Saudi Arabia has embarked on an ambitious programme to boost inbound tourism and considers India a key market, said Saudi Tourism Board CEO Fahd Hamidaddin.
Hamidaddin, who has been the chief of investment, strategy and tourism marketing for the Saudi Ministry of Tourism, spoke to PTI on the sidelines of the World Travel and Tourism Council Global Summit in Manila.
“We went on a road trip to India, met a lot of travel agents there and have some promising partnerships. Now, our focus is on air carriers. We want to develop routes from India and grow these routes. We want to promote the destinations with our trade partners from India,” Hamidaddin said.
“I am expecting a lot (of bilateral agreements) to be signed this year. Because we feel India is definitely a key market for Saudi. The government is also addressing the issue of accessibility with visas and air connectivity for leisure, business and religious travel,” said Hamidaddin, who is in charge of the Visit Saudi destination brand.
He also referred to efforts to make Umrah more accessible and less expensive for travellers from the Muslim world.
“We found out that some brokers are marking up the cost of getting to Saudi for Umrah (pilgrimage made by Muslims to Mecca), and that should not happen,” he said.
“Historically, Saudi Arabia has dedicated a certain number for Umrah to dedicated travel agents,” Hamidaddin said. “Now, we are going to open up for all the travel industry, so that any travel agent can offer Umrah packages,” he said.
Indian travellers are very well acquainted with the Middle East, he said.
“There are people who come to Saudi historically, the Muslims. We are trying to make it a lot easier as far as access is concerned. The message is that we welcome everyone,” he added.
The appetite from Indians is very promising, he said.
Asked about restrictions for foreign tourists in his country, Hamidaddin said, “We have started lifting so many restrictions. In the past, women (tourists) were asked to wear abaya (loose-fitting full-length robe). We no longer ask them to do so. As long as they wear modest (clothes) it is fine.
“Earlier, (foreign tourist) couples (staying at a hotel) needed to prove they were married. A marriage certificate was required while checking in. We don’t ask for that anymore,” he said.
Hamidaddin said Saudi is delivering on its ambitions to open up to a new tourist market and grow travel and tourism into one of its biggest earners following the pandemic.

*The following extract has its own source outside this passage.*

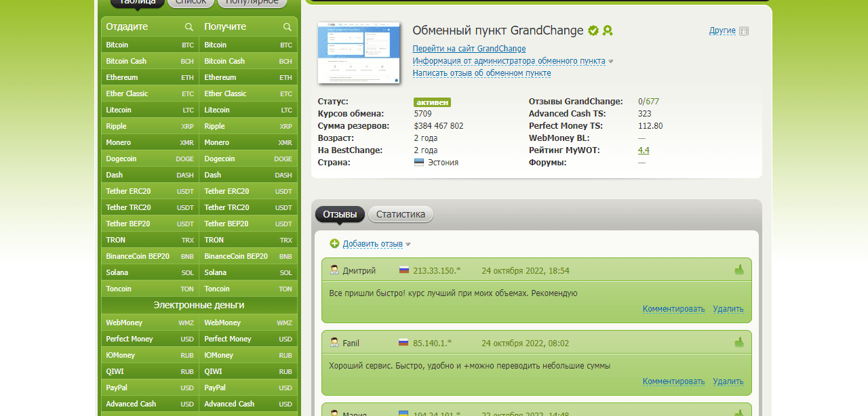Click the GrandChange site preview thumbnail
Image resolution: width=868 pixels, height=416 pixels.
click(x=359, y=53)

“Saudi is the latest large destination to open up for the world. I say large as in with the number of cities, destinations and very diverse culture it has. We started opening tourism in 2019 but then the pandemic came,” he said.
“A key learning was about accessibility, which needs to be eased to the maximum,” he said.
“We started with e-visas for 49 countries around the world, as well as allowing citizens of any country holding a valid US, UK and Schengen visa to get a visa on arrival. Tourist visas are available through Saudi consulates worldwide and we are continuing to work on further facilitating access for people who are eager to visit Saudi,” he said.
Hamidaddin said the Saudis are looking at creating “easy and digitally trackable measures” so that people can get visas electronically.
“This is what we are now studying and it should be addressed later this year,” he added.
By the end of last year, inbound tourists to Saudi were 72 per cent of the pre-pandemic levels, outperforming any other country, he said. We are expecting the second-quarter results to reach 150 per cent, he added.
Saudi is going through an amazing transformation and tourism is at the forefront, he said.
Saudi Arabia combines authentic Arabian culture, pristine nature, diverse landscapes and culture, and a rapidly expanding entertainment offer, he added.
There are six UNESCO World Heritage sites and over 10,000 archaeological sites, including the pristine Red Sea, home to coral reefs and huge biodiversity.
Saudi is recognised as the most exciting investment opportunity in tourism today, he said.